• **DATA TO USE**:
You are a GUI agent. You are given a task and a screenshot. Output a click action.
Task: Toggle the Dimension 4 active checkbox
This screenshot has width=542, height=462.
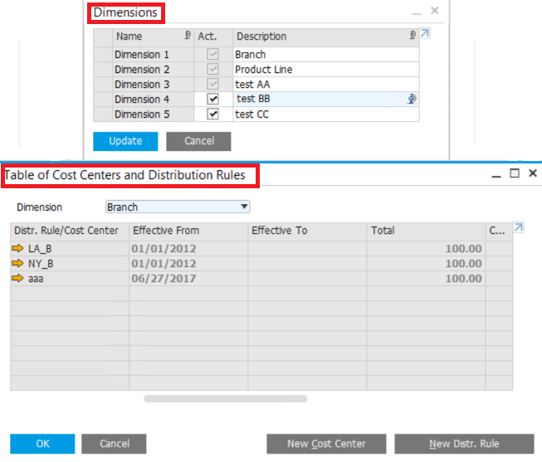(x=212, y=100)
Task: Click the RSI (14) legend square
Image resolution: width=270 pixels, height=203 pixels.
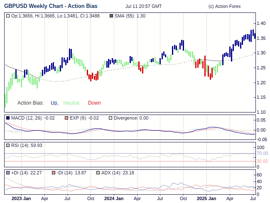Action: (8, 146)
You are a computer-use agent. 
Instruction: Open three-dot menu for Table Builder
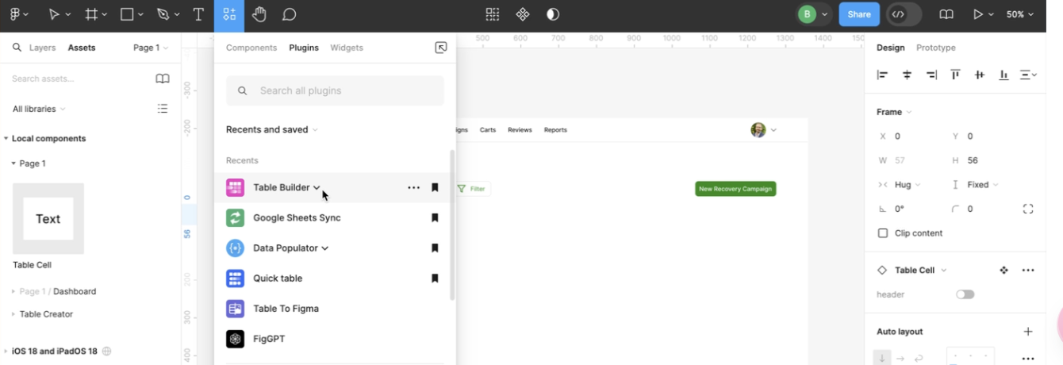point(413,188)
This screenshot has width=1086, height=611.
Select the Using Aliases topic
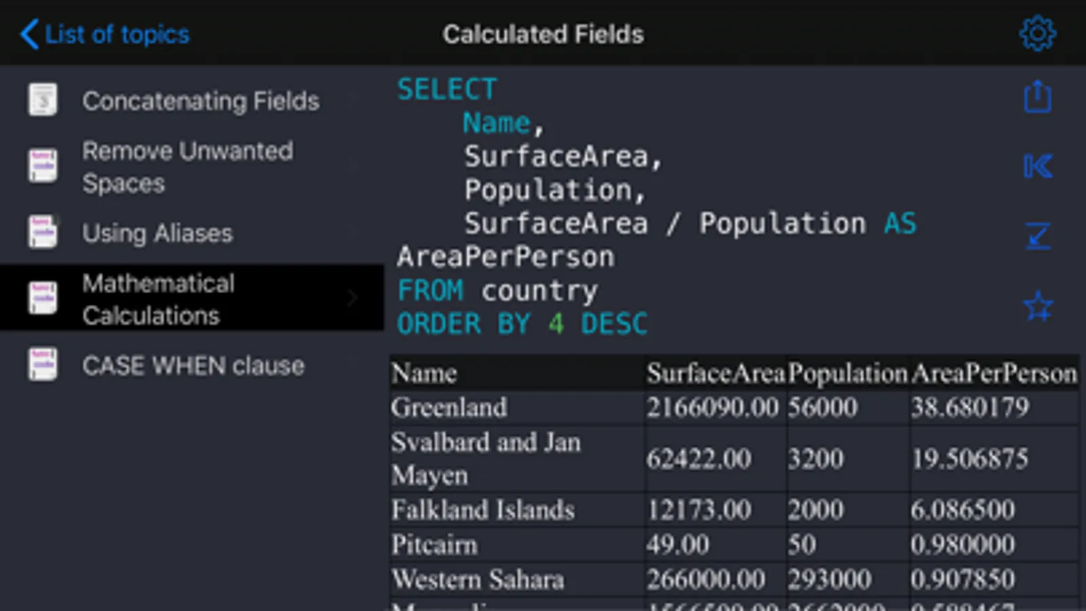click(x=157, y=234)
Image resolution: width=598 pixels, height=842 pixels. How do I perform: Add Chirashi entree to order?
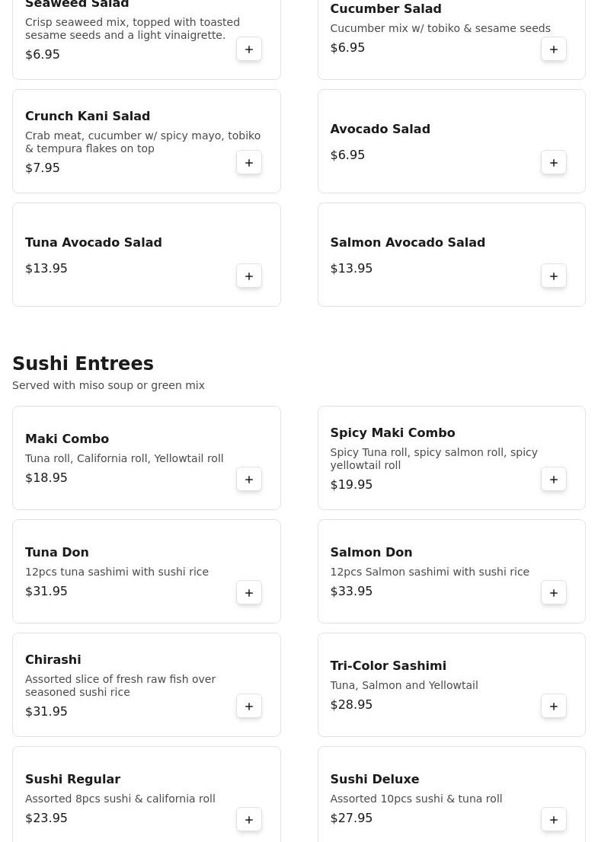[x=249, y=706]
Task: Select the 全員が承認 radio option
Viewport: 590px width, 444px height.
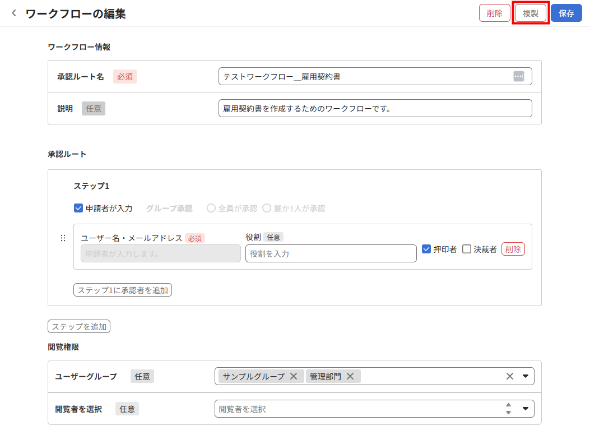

• **INSTRUCTIONS FOR THE TASK**: Look through the material and say how many lines hold "agent". Give the number only.

• **YOUR RESPONSE**: 2